I glanced at him. "Yeah." I took a breath and swallowed the blunt things I wanted to say. Larry was right. Stirling was a pain in the ass, but he wasn't who I was mad at. He was just a convenient target.
"Mr. Kirkland and I will walk the graveyard. But you need to stay here. Other people moving around are very distracting." There; that was diplomatic.
"If you were going to make us stand here like an audience, you could have said so at the bottom of this mountain. And saved us the walk."
So much for diplomacy. "Would you have liked me telling you to stay at the bottom of the hill where you couldn't see what we were doing?"
He thought about that for a minute. "No, I suppose I wouldn't have liked it."
"Then what are you complaining about?"
"Anita," Larry said very softly under his breath.
I ignored him. "Look, Mr. Stirling, it has been a really rough night. I am just out of niceness right now. Please, just let me do my job. The faster I get this done, the sooner we go home. Okay?"
Honesty. I was hoping profound honesty would work. It was about all I had left.

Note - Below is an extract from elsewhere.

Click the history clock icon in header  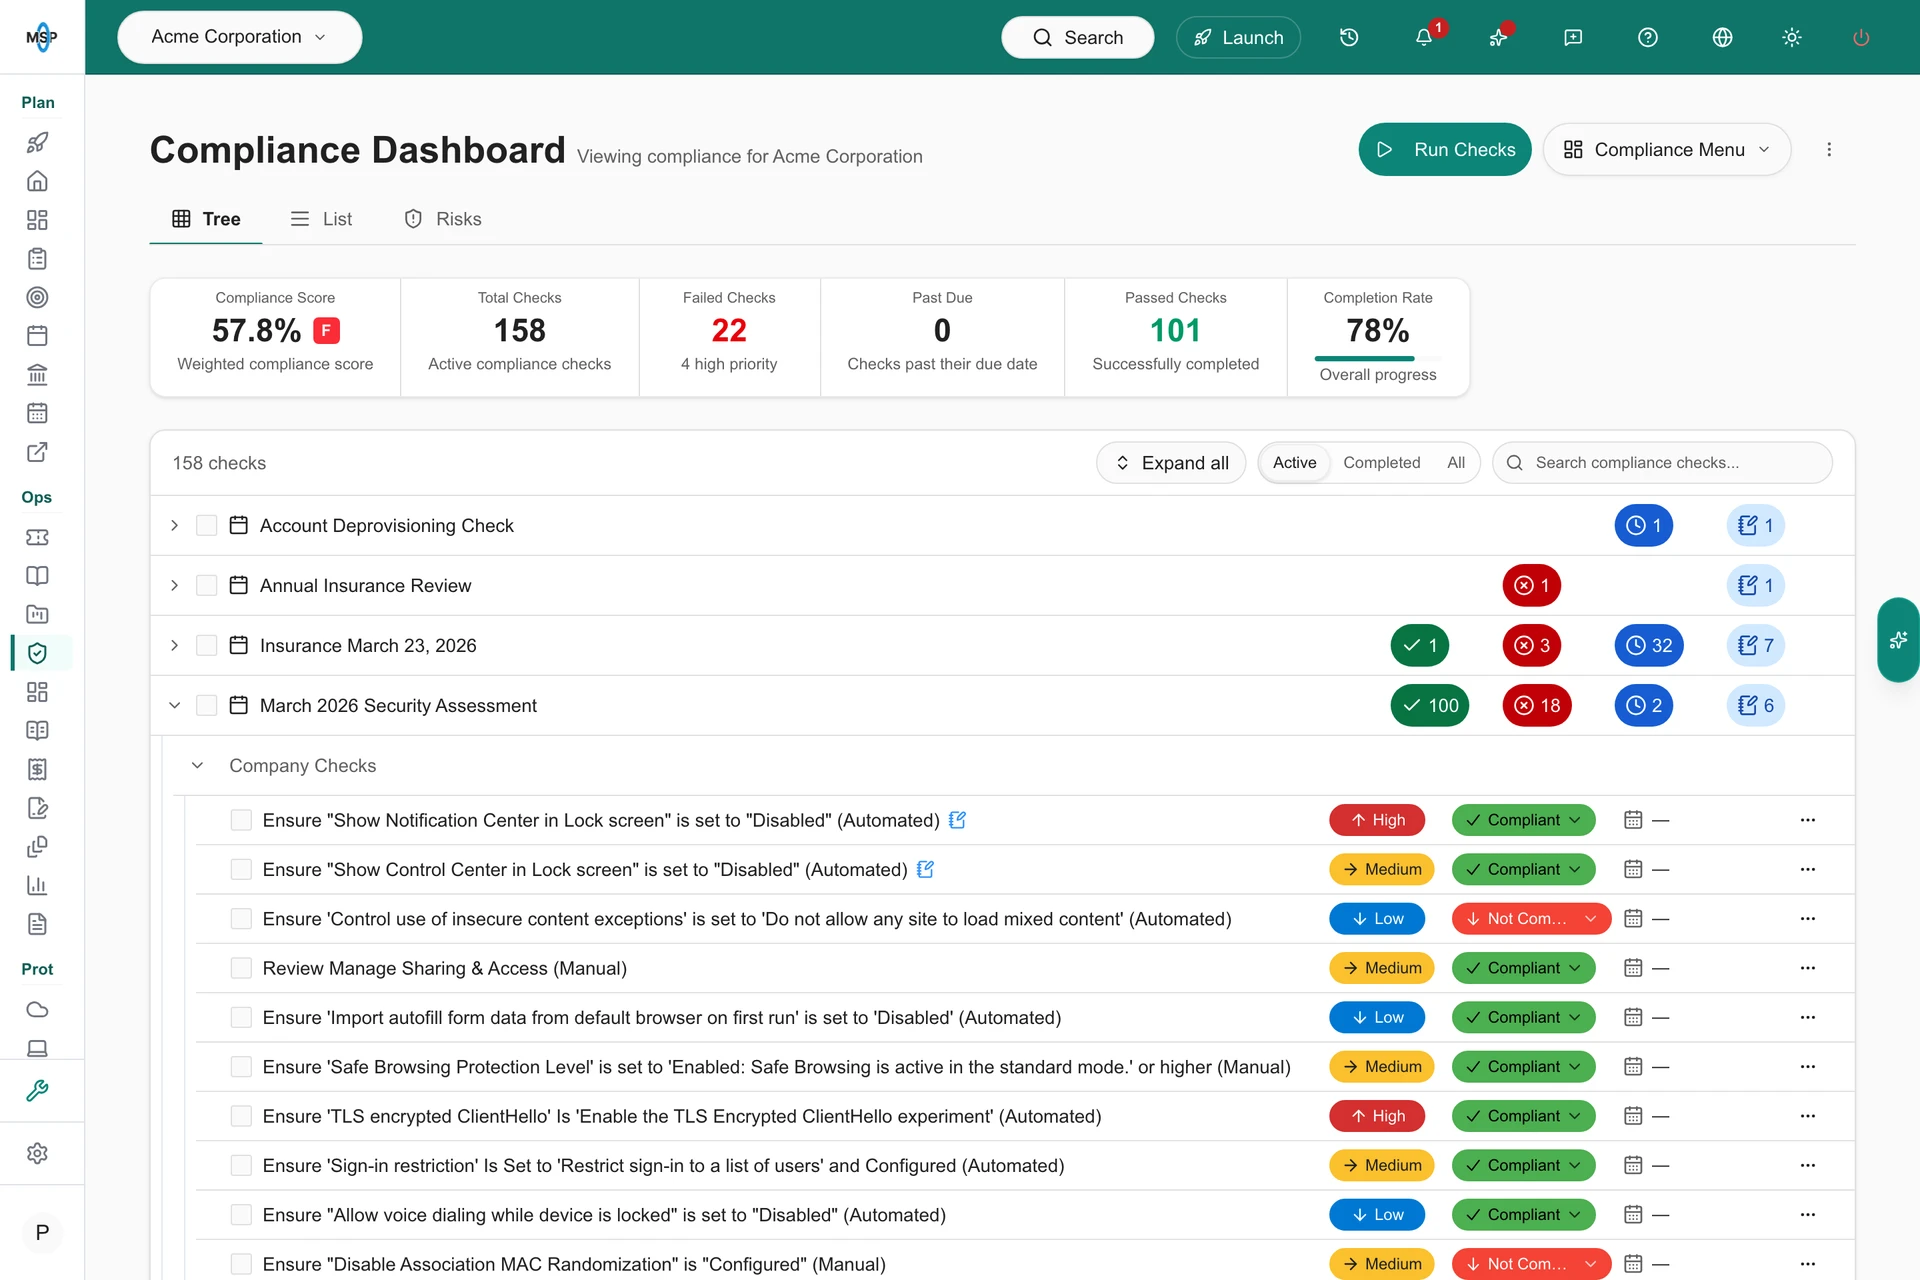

He hesitated a minute, then nodded. "All right, Ms. Blake. Do your job, but know this. You have been decidedly unpleasant. It better be pretty spectacular."
I opened my mouth, and Larry touched my arm. He gripped my arm not too hard, but hard enough. I swallowed what I was going to say and walked away from all of them. Larry trailed after me. Brave Larry.
"What's the matter with you tonight?" he asked when we were out of earshot of Stirling and Co.
"I told you."
"No," he said, "it isn't just the murder tonight. Hell, I've seen you kill people and be less upset afterwards. What's wrong?"
I stopped walking and just stood there for a minute. He'd seen me kill people and be less upset. Was that true? I thought about it for a heartbeat. It was true. That was pretty damn sad.
I knew what was wrong. I'd seen too many slaughtered people in the last few months. Too much blood. Too much killing. I'd done some of the killing. Not all of it had been sanctioned by the state. I also wanted to be looking for Jeff Quinlan. I couldn't do anything until Jean-Claude arrived. I really couldn't. But I felt like my job was interfering with my police work. Was that a bad sign? Or a good one?
I took a deep breath of the cool mountain air. I let it out very slowly, concentrating on just breathing, in and out, in and out. When I felt calm again, I looked at Larry.